Kenya is the world’s biggest exporter of black tea but has now been struggling with unpredictable rainfall and rising temperatures, along with an increase in floods and droughts. These erratic weather patterns means that less tea will be cultivated throughout the year, and the quality and taste of the plant could be altered in the process.

For Britishers this will impact their favourite beverage, but in Kenya thousands of plantation workers are losing their livelihoods. Richard Koskei, a Kenyan tea farmer said:

We cannot predict seasons anymore, temperatures are rising, rainfall is more erratic, more often accompanied by unusual hailstones and longer droughts which was not the case in the past. If this continues then it will make growing tea much harder and life for us extremely difficult.
We see the impact of climate change and we also know how it’s caused. Carbon emissions need to be reduced urgently. Farmers like us are bearing the brunt of this crisis but we aren’t the ones that have caused it.

Global crisis

Kenya is not the only tea-producing country to face severe changes in weather. Christian Aid’s study found that three of the biggest tea-growing nations in the world—India, China, and Sri Lanka—were facing similar challenges.

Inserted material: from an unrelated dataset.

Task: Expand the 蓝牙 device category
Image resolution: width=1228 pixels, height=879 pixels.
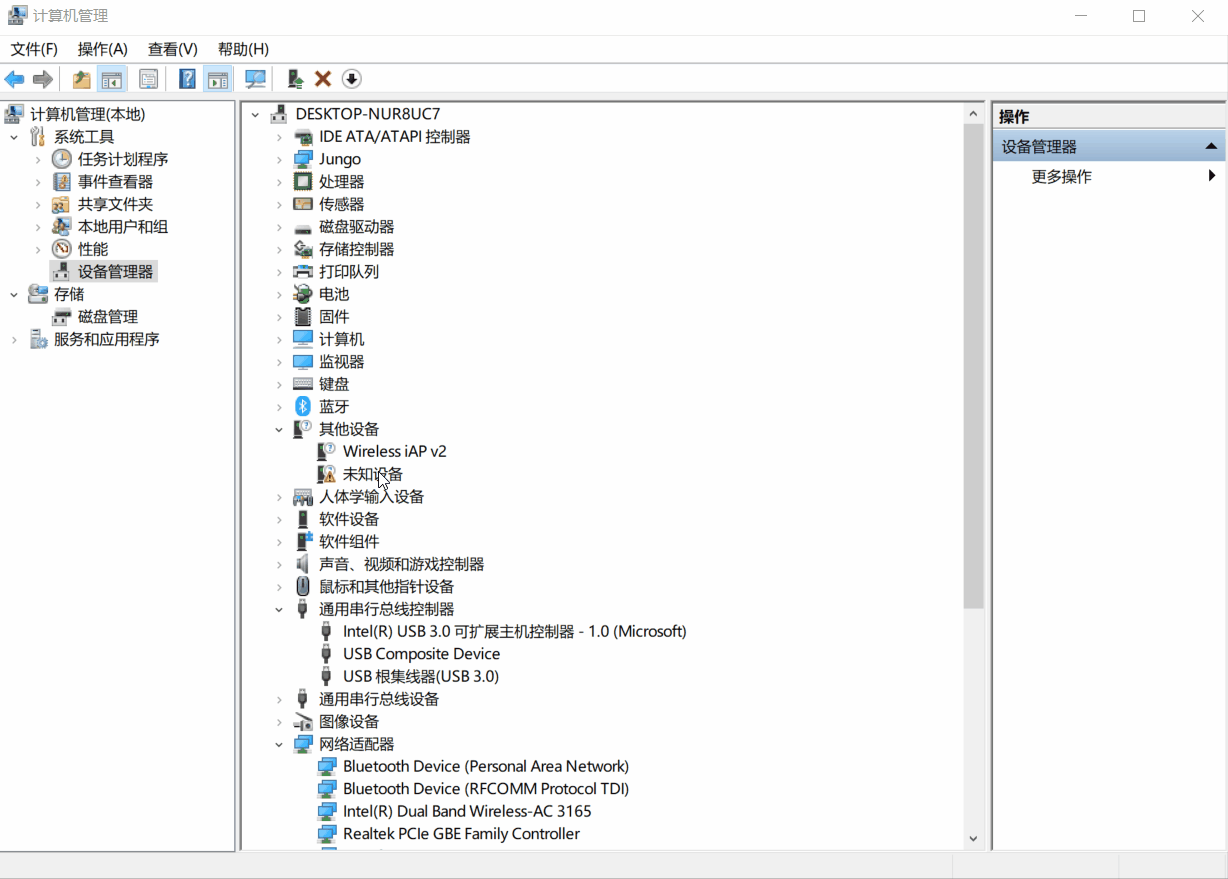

Fiachra Moloney, general manager of PG Tips maker Unilever, hopes that governments will act fast on the issue in order to save local economies and thousands of lives that depend on tea plantations all over the world. He said:

The climate crisis affects people all over the world.
In East Africa, where so much of our tea comes from, climate change is putting the livelihoods of the people who grow tea for us at risk.
As Unilever, we call on governments to bring forward ambitious climate targets, policies and plans ahead of Cop26 that will help us all work together to limit global average temperature rise to 1.5C.